Le projet de loi s'attaque aussi aux méthodes utilisées pour exploiter les données massives des utilisateurs. Ces pratiques contribueraient à faire gonfler l'endettement et feraient peser un danger pour l'équilibre du système ont reconnu les officiels chinois. Les utilisateurs, de plus en plus sensibles à l'usage qui est fait de leurs données sont appelés jusqu'à la fin du mois à donner leur avis en ligne sur ce projet de loi.

Quelles conséquences faut-il attendre pour Ant Group et consorts ?

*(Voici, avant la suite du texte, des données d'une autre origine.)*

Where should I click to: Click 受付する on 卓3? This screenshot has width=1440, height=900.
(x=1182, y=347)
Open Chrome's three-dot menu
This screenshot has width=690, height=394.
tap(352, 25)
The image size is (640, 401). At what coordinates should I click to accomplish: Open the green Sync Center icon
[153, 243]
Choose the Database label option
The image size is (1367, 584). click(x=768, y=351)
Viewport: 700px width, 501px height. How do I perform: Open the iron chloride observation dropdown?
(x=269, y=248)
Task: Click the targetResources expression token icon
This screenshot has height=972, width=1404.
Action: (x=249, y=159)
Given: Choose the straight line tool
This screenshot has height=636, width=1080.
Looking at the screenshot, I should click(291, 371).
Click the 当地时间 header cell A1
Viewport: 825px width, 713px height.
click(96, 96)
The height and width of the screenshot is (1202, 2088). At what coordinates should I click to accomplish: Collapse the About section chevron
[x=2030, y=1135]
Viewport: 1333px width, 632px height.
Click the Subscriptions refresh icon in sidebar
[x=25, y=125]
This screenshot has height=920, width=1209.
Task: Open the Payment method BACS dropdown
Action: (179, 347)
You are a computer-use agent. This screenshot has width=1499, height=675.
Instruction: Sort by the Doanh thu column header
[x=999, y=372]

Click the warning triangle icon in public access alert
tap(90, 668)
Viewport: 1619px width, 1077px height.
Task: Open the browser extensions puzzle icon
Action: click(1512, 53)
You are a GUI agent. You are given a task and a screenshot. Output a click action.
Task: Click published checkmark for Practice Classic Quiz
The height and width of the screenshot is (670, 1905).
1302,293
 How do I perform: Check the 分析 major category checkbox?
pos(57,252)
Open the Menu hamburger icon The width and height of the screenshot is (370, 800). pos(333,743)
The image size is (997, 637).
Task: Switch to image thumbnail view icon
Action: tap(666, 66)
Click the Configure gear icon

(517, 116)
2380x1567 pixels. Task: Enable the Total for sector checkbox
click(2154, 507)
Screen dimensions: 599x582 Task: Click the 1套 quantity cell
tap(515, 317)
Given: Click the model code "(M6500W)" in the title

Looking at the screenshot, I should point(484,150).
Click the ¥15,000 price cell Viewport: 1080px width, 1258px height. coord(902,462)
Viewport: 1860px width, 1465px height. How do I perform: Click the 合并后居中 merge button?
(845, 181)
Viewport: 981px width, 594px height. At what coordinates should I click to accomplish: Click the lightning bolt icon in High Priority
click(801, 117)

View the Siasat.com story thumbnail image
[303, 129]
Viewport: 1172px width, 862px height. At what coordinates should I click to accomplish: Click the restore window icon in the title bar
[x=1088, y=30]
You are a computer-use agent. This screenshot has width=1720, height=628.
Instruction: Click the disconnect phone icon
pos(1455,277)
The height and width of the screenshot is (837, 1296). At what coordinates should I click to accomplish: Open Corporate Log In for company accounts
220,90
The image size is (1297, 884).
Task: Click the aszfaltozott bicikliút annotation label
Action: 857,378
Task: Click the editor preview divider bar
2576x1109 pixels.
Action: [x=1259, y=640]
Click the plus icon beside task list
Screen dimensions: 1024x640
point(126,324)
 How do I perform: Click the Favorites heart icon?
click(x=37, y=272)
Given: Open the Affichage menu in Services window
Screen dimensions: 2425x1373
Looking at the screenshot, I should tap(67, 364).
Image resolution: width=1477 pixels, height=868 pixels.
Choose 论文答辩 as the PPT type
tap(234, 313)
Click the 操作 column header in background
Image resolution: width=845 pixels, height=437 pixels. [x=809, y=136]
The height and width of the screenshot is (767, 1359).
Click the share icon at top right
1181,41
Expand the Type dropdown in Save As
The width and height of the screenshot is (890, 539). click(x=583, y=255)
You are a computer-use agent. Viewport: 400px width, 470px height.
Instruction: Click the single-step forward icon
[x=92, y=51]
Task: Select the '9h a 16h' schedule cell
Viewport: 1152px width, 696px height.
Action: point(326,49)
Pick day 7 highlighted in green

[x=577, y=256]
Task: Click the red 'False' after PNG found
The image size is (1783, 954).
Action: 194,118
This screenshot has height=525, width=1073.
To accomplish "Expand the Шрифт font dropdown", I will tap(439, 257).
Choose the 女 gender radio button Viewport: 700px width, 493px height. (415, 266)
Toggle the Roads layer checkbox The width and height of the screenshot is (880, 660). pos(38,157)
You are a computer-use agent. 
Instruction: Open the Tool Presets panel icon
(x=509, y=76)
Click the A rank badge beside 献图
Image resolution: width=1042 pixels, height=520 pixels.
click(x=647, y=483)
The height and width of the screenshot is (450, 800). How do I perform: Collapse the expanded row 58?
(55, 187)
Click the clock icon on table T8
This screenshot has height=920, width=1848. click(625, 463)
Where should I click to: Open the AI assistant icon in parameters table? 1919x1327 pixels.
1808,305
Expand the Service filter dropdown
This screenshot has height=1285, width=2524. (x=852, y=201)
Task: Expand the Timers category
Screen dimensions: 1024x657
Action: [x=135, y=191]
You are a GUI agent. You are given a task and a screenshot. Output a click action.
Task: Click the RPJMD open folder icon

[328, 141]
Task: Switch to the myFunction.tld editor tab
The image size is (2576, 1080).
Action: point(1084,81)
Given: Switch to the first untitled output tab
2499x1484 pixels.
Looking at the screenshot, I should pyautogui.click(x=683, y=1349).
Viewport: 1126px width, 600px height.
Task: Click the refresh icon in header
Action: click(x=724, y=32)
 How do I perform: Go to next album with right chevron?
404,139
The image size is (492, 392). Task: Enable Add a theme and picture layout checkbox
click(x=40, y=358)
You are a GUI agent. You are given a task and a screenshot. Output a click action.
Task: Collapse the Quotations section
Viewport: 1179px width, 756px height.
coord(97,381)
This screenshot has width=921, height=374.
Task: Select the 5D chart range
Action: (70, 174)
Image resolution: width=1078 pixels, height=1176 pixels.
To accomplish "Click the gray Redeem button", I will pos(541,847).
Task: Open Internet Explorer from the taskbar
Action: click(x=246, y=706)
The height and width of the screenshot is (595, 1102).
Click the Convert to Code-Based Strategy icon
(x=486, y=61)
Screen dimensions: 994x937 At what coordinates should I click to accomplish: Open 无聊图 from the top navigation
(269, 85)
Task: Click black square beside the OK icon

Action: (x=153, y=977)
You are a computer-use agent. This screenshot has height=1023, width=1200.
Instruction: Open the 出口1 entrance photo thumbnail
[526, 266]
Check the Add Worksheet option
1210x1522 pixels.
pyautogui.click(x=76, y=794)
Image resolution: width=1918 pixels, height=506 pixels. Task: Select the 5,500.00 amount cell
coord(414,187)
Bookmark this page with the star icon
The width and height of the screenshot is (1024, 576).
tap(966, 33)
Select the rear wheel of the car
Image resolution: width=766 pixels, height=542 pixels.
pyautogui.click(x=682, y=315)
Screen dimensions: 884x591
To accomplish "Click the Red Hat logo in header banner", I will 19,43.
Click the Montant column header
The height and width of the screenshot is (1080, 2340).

Difficile à dire a priori, tout dépend de la façon dont seront appliquées les textes et comment ces groupes vont répondre aux attentes des autorités. Les géants de la fintech comme Ali Pay ou le concurrent WeChat Pay sont devenus au fil des ans des acteurs clé du financement des particuliers et des entreprises. Grâce à la latitude qui leur a été laissé toutes ces années, elles ont innové et fait du pays, le plus grand marché de la fintech au monde. Mais aujourd'hui, tout semble fait pour les en éjecter. Le coup porté à Ant Group a remis sous le feu des projecteurs le projet de monnaie numérique souveraine que le gouvernement chinois a commencé à expérimenter. Elle serait déployée d'ici 2022 grâce aux acteurs bancaires traditionnels. Ce qui serait un pas supplémentaire dans la reprise de contrôle du secteur financier par les autorités de tutelle.